Bullish Gap Reversal Guidelines or Requirements
- A stock that has a consistent trading range of at lease 1.75 points.
- Stocks that have a decent spread. Although a stock is often entered with an ECN, a trader does not
want to be severely hurt by the spread. Stocks should also have an adequate number of market makers
to allow for cushion.
- The stock should be down at least two days in a row before it becomes a consideration.
- Open of the current day MUST be in the top 25% of the day's price range.
- Close of the current day MUST be in the bottom 25% of the day's price range.
Next trading day's ACTION
- If the stock gaps open to the downside and then begins to rally back, buy it at 1/8 to 1/4 above the
previous day's low. If a trader misses that entry, buy when it trades above its first one-half hour high.
Market makers should be buying the stock as well.
- Stop/loss should be 1/8 to 1/4 below the current day's low.
- Look closely at the chart to determine an average and reasonable profit amount, or decide on a dollar
amount that is reasonable for the stock and get out at that point. If the market and/or sector remain
strong, a trader is in very positive territory and should hold it for the next day or two.
Bearish Gap Reversal Guideline Requirements
- A stock that has a consistent trading range of at lease 1.75 points.
- Stocks that have a decent spread. Although a stock is often entered with an ECN, a trader does not
want to be severely hurt by the spread. Stocks should also have an adequate number of market makers
to allow for cushion.
- The stock should be up at least two days in a row before it becomes a consideration.

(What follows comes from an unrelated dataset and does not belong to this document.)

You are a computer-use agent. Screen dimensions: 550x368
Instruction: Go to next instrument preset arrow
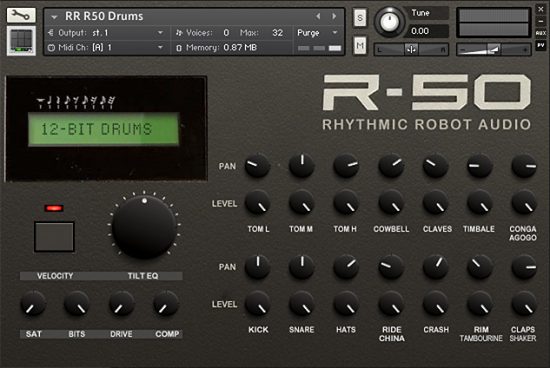point(334,16)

- Open of the current day MUST be in the low 25% of the day's price range.
- Close of the current day MUST be in the top 25% of the day's price range.
Next trading day's ACTION
- If the stock gaps open to the upside and then begins to fall back, sell it short at 1/8 to 1/4 below the
previous day's high. If a trader misses that entry, sell it short when it trades below its first one-half
hour low. Market makers should be selling the stock as well.
- Stop/loss should be 1/8 to 1/4 above the current day's high.
- Look closely at the chart to determine an average and reasonable profit amount, or decide on a dollar
amount that is reasonable for the stock and get out at that point. If the market and/or sector remain
weak, a trader is in very positive territory and should hold it for the next day or two.